According to FINRA, Edward Beyn was barred from association with any FINRA member in all capacities in a decision by the Securities and Exchange Commission that became final on June 19, 2023. The SEC affirmed findings and sanctions imposed by FINRA's National Adjudicatory Council.

Beyn engaged in excessive trading, known as churning, in customer accounts over which he exercised de facto control. De facto control was established because nearly all relevant trades were solicited by Beyn, and customers testified that they routinely acquiesced to his recommendations and relied on his expertise. Beyn acted with scienter—meaning he knew or was reckless in not knowing that his conduct was improper—and therefore violated Section 10(b) of the Securities Exchange Act and Rule 10b-5, constituting securities fraud.
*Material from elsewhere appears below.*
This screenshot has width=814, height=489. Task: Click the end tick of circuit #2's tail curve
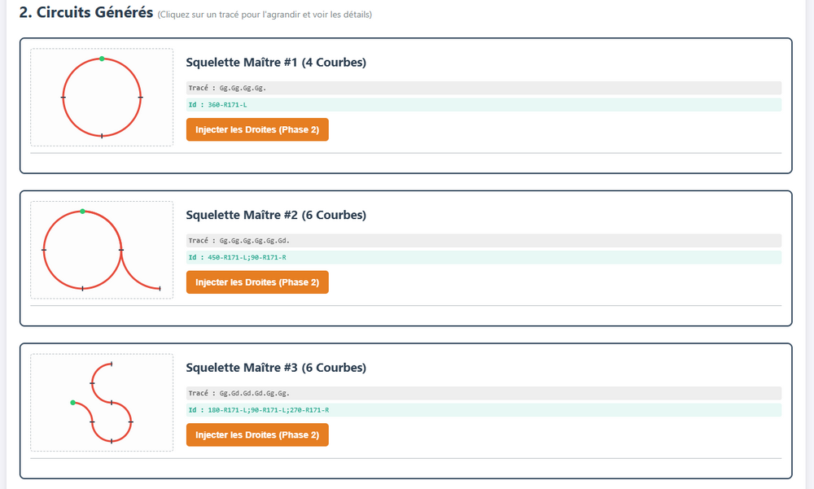click(160, 288)
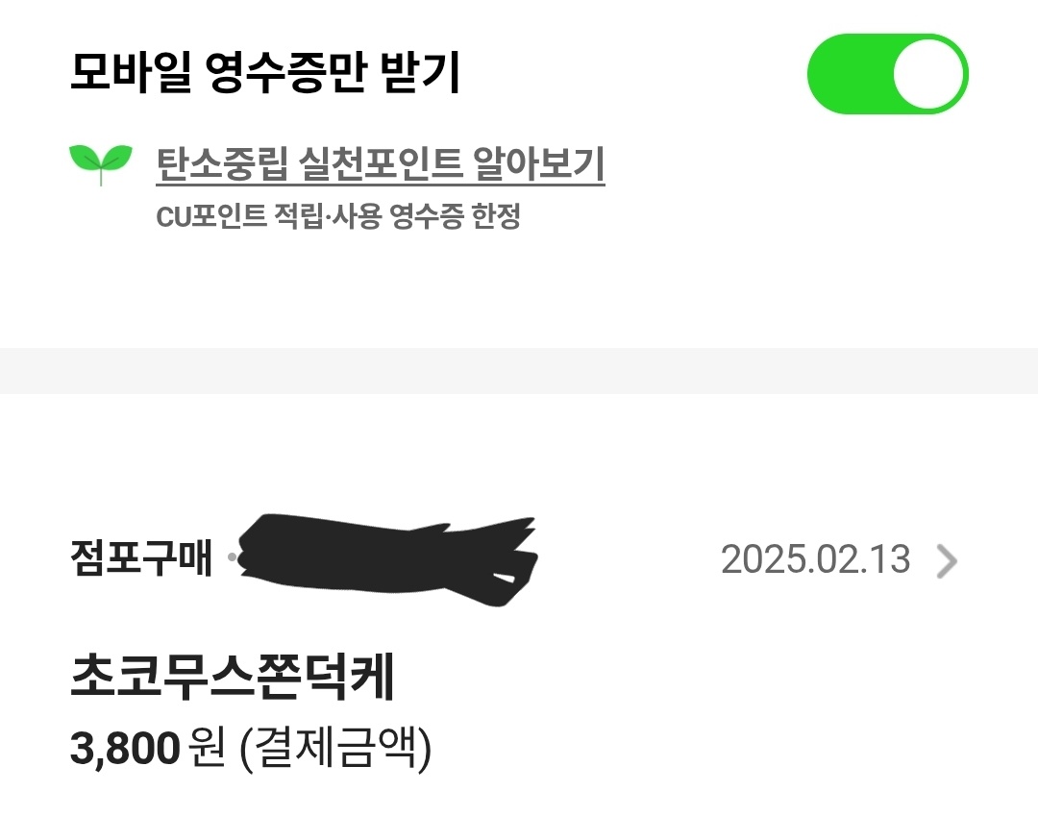Click the (결제금액) payment label

(334, 749)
Beyn misled customers about the true costs of their trading. The accounts had excessively high cost-to-equity ratios that made it virtually impossible for customers to profit from the trading, yet Beyn received $647,648 in compensation from this activity. He deceived a customer about the importance of new account forms and misrepresented on active account worksheets that customers were satisfied with account performance despite significant losses.

Beyn also made unsuitable recommendations of three ETNs to a 65-year-old customer. These ETNs were risky products designed for sophisticated investors and likely to decrease in value if held beyond short terms. Beyn did not explain the risks to the inexperienced customer, held the positions for long terms, and concentrated the customer's limited retirement funds in these products—placing 20 percent and eventually 100 percent of the account in these inappropriate investments. This resulted in losses exceeding $62,000.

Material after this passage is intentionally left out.